Debug.Assert Everyone!

Every developer knows that unit testing improves the quality of the code. We also profit from static code analysis and use tools such as SonarQube in our build pipelines. Yet, I still find that many developers are not aware of a much older way of checking the validity of the code: assertions. In this post, I will present you the benefits of using assertions, as well as some configuration tips for .NET applications. We will also learn how .NET and Windows support them.
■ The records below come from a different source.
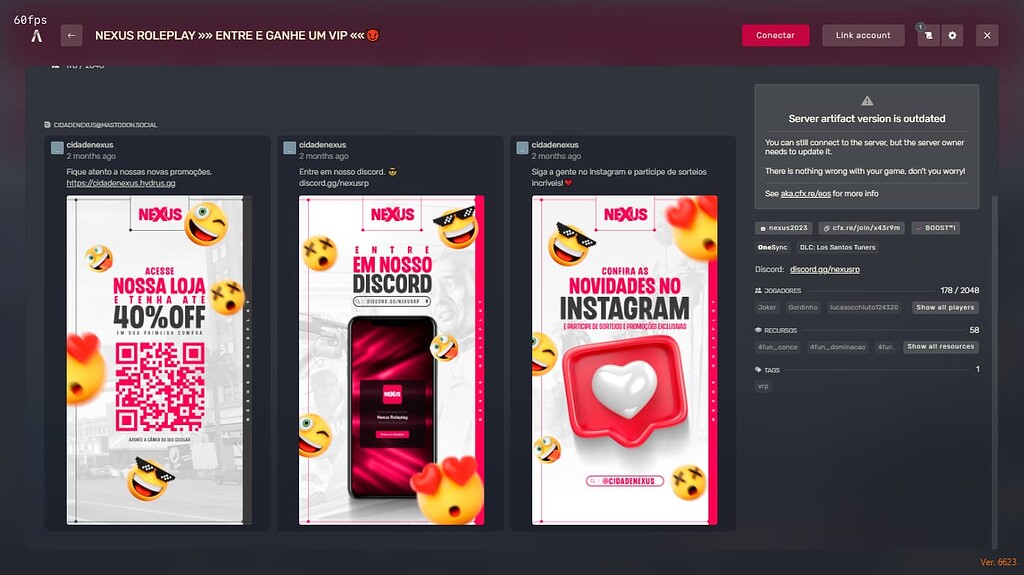The image size is (1024, 575).
Task: Open the 40% OFF store promo image
Action: (x=155, y=359)
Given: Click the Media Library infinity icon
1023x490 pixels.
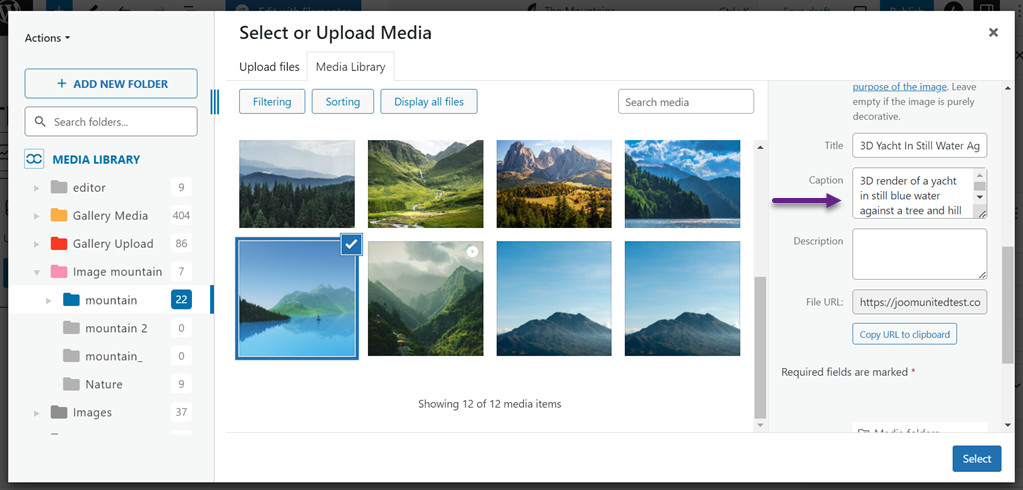Looking at the screenshot, I should (x=35, y=159).
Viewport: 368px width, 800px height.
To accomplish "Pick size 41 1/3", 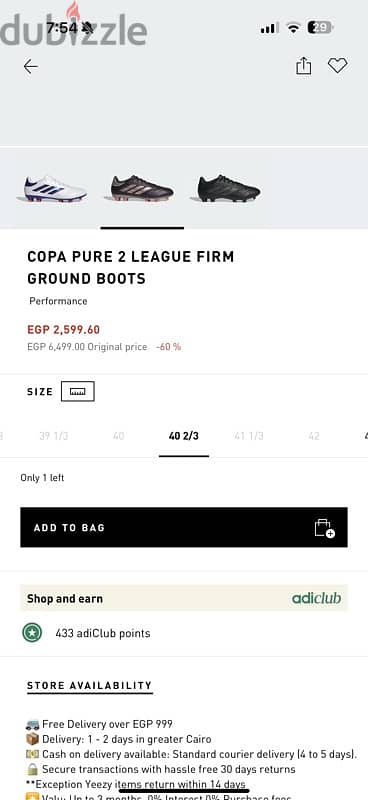I will point(249,436).
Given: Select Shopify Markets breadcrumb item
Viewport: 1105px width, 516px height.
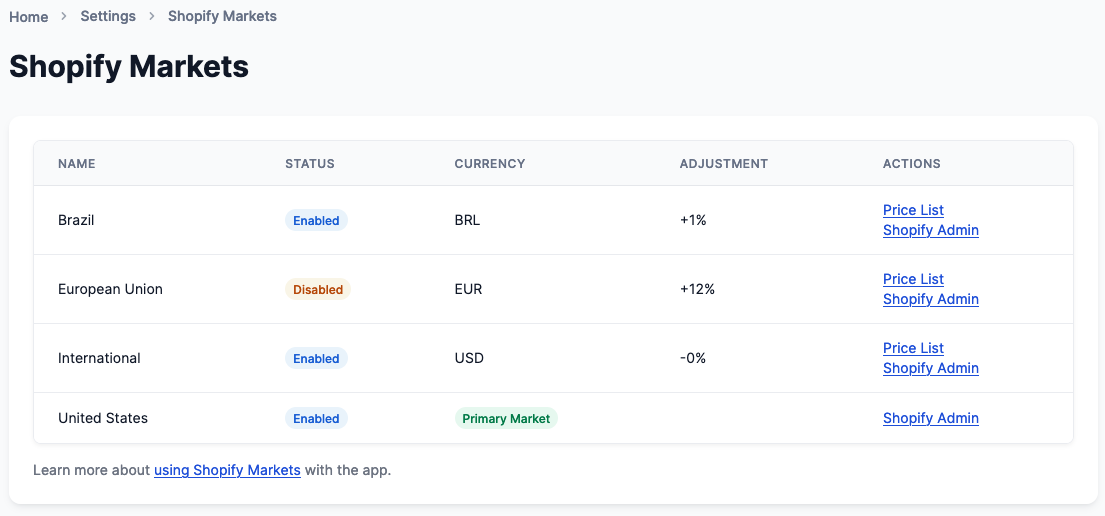Looking at the screenshot, I should tap(222, 16).

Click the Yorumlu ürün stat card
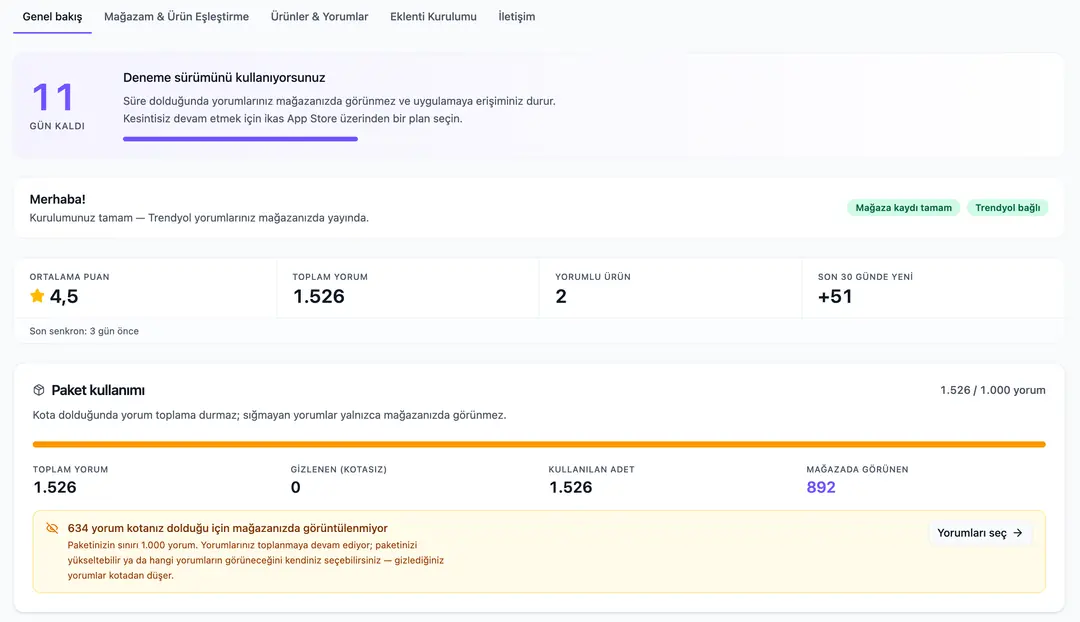click(x=671, y=288)
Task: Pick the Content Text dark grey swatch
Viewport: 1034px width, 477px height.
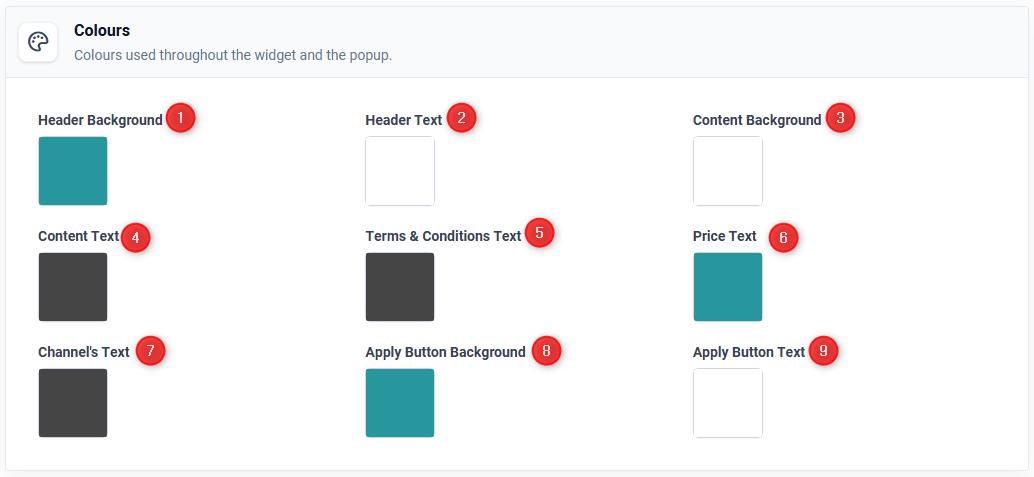Action: click(73, 287)
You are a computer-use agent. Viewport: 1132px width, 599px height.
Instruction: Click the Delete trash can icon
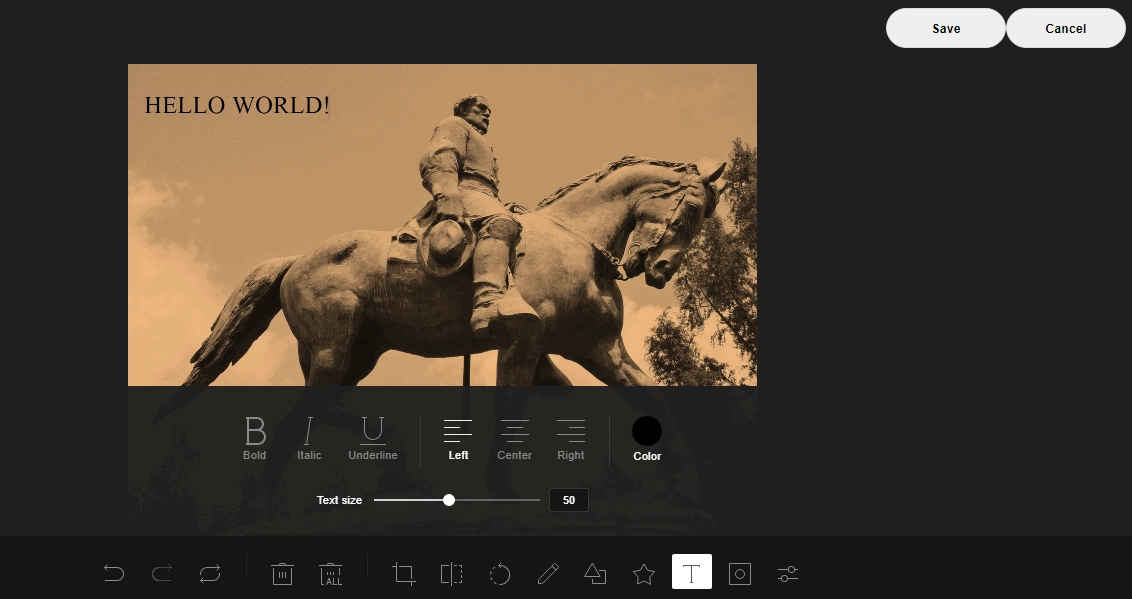[282, 573]
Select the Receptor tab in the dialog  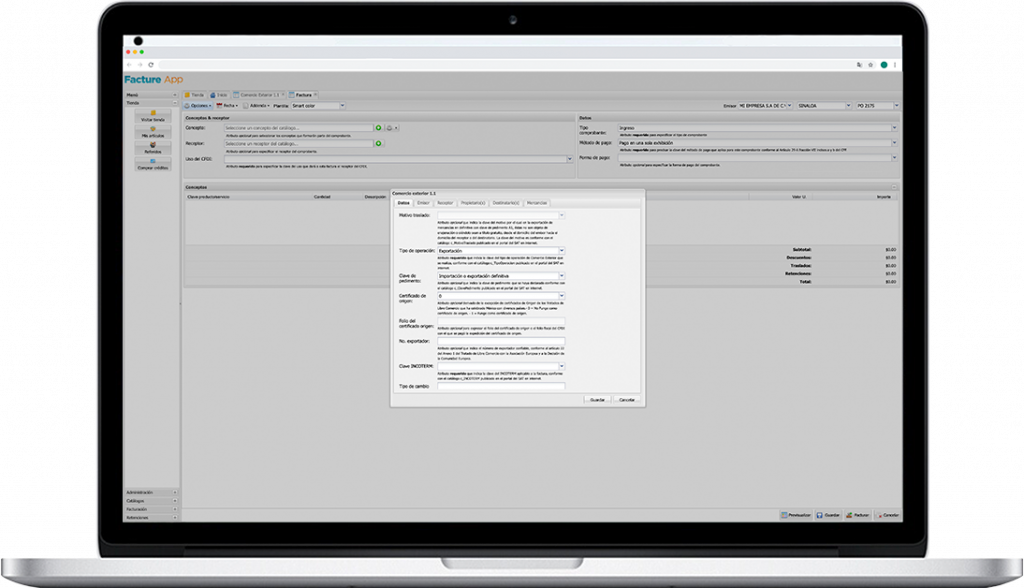(445, 202)
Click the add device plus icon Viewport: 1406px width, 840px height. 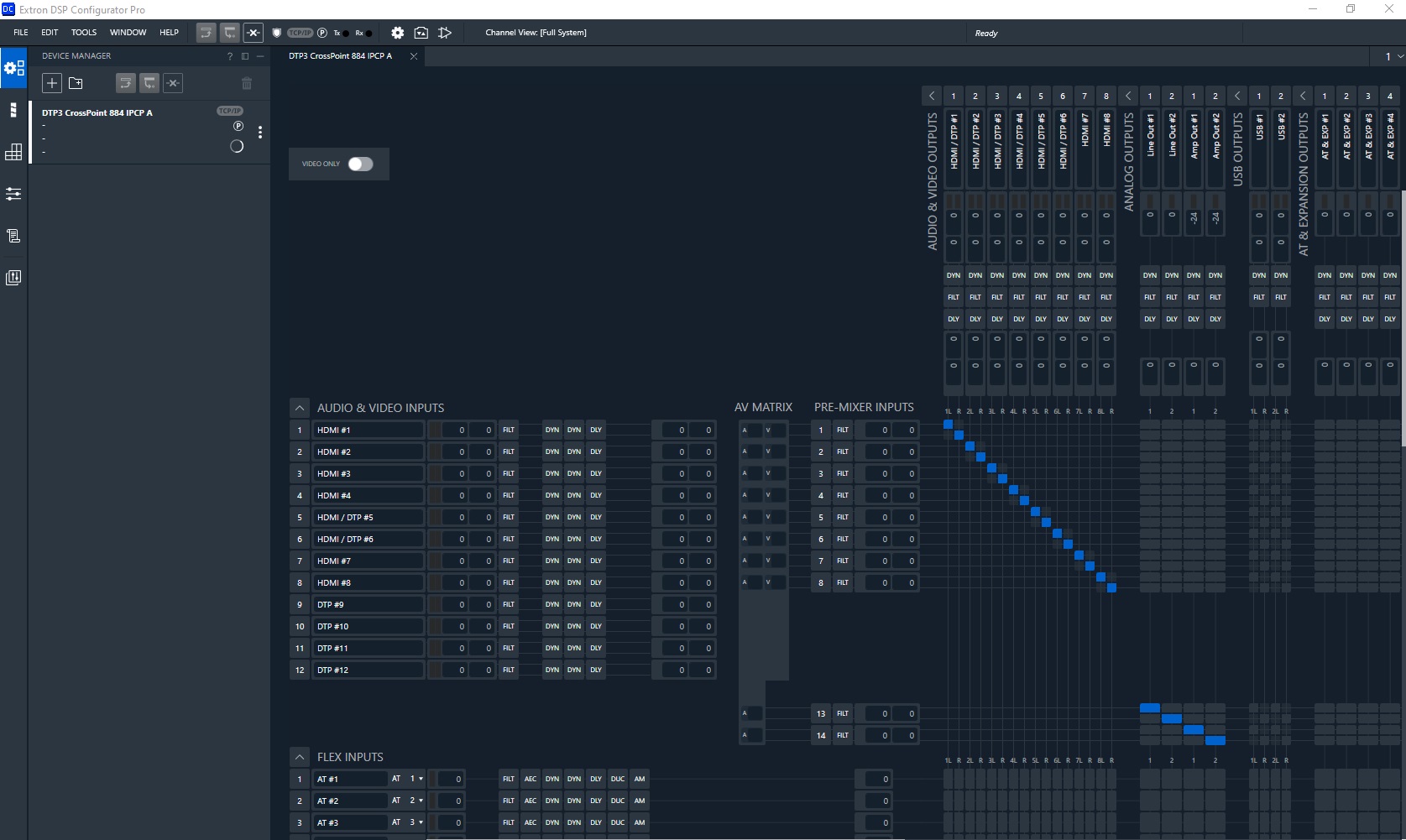click(x=52, y=83)
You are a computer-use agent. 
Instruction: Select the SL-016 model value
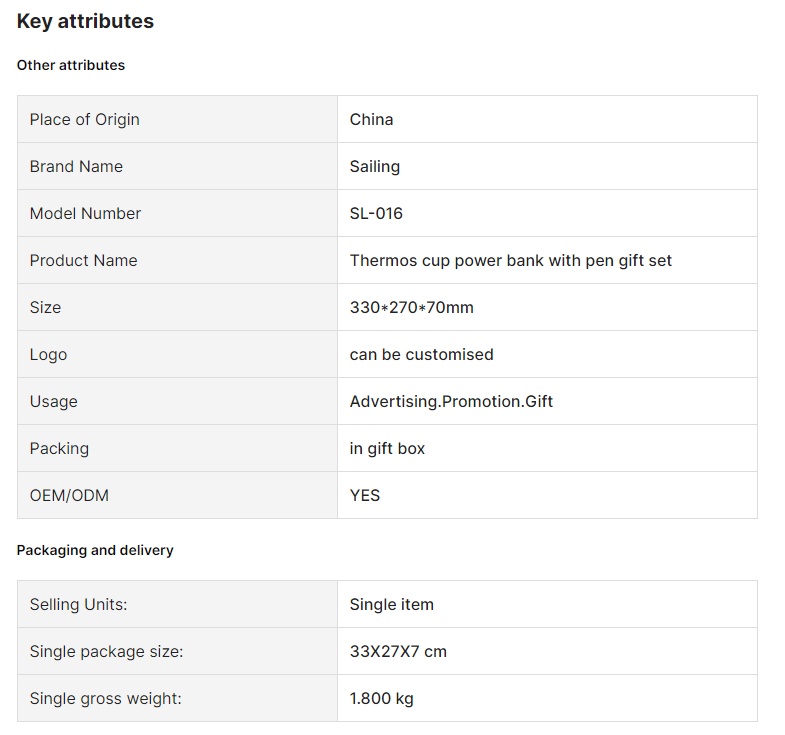pyautogui.click(x=376, y=213)
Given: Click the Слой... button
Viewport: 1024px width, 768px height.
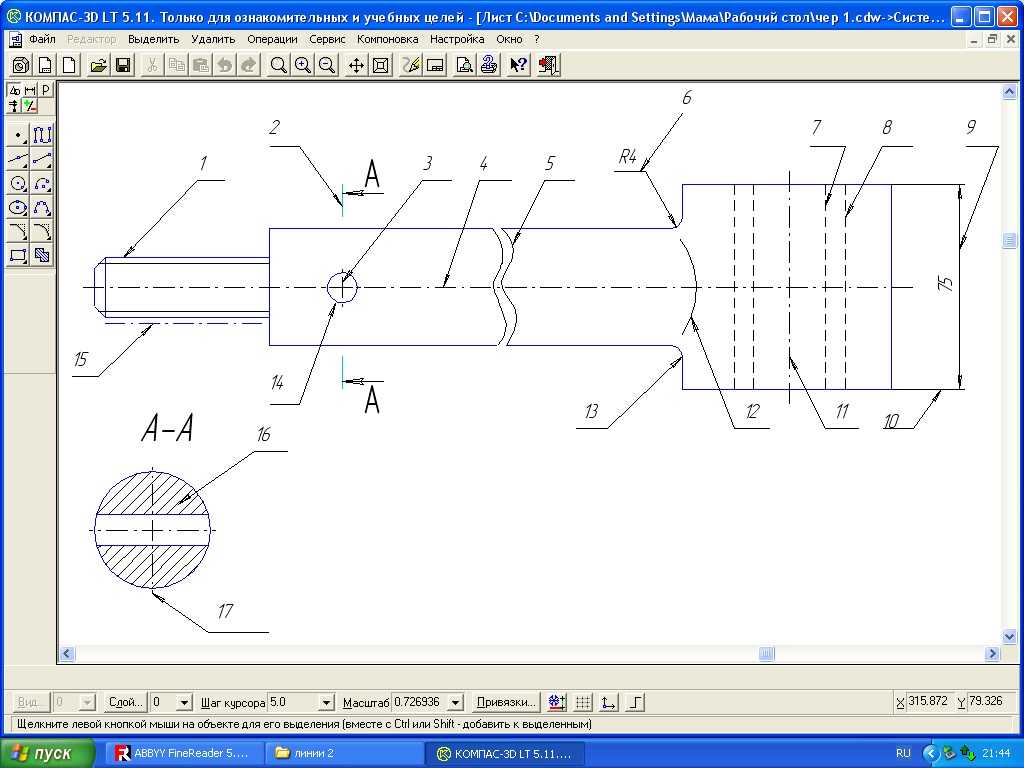Looking at the screenshot, I should point(125,702).
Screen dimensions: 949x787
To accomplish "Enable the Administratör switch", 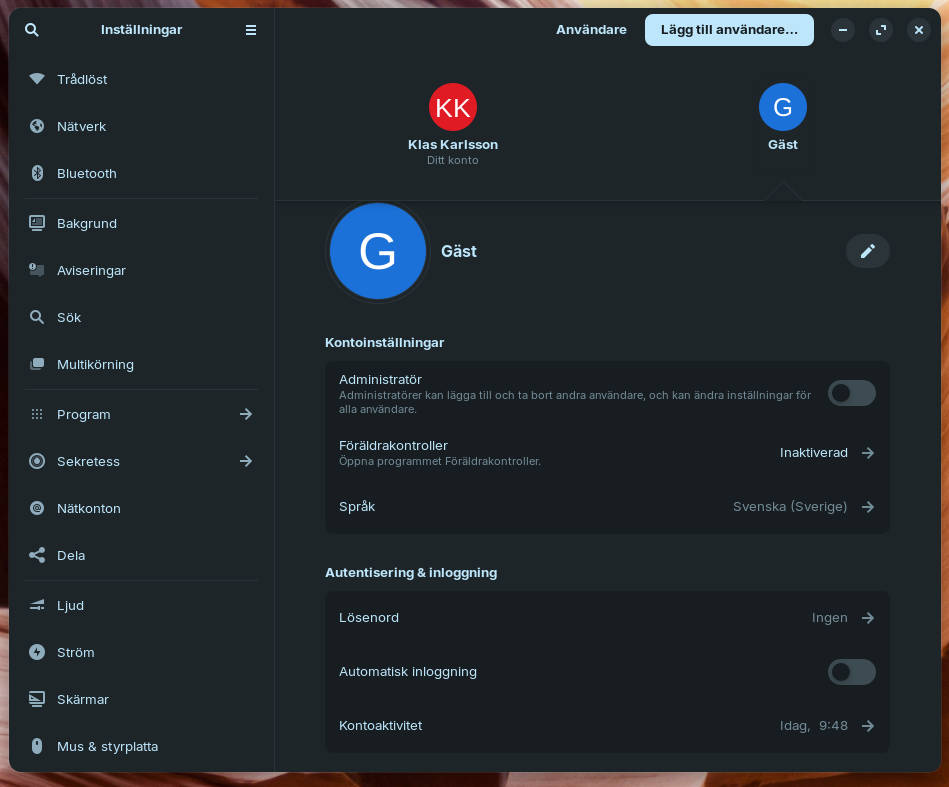I will [851, 393].
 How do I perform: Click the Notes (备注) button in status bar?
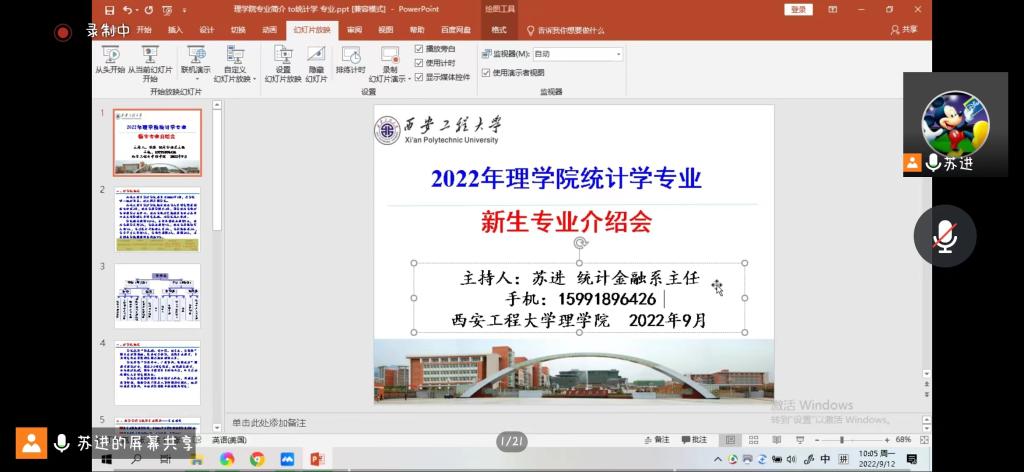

What are assertions and when should I use them

An assertion declares that a certain predicate (true-false expression) must be true at a specific time in a program. When an assertion evaluates to false, an assertion failure occurs, which usually leads to a program crash. We normally use assertions in debug builds and handle assertion exceptions either in a debugger or some special log (we will focus on the configuration later). In .NET there are two ways of using assertions: Debug.Assert or Trace.Assert. The definition of the first method looks as follows:

public static void Assert(bool condition, string message) {
    TraceInternal.Assert(condition, message);

As you can see it will appear in the resulting IL only if we define the DEBUG compilation symbol, which we usually do solely for debug builds. Trace.Assert, on the other hand, uses the TRACE compilation symbol and by default will not be stripped by the compiler in the release builds. I prefer using the Debug.Assert method and have no assertions in the binaries pushed to production.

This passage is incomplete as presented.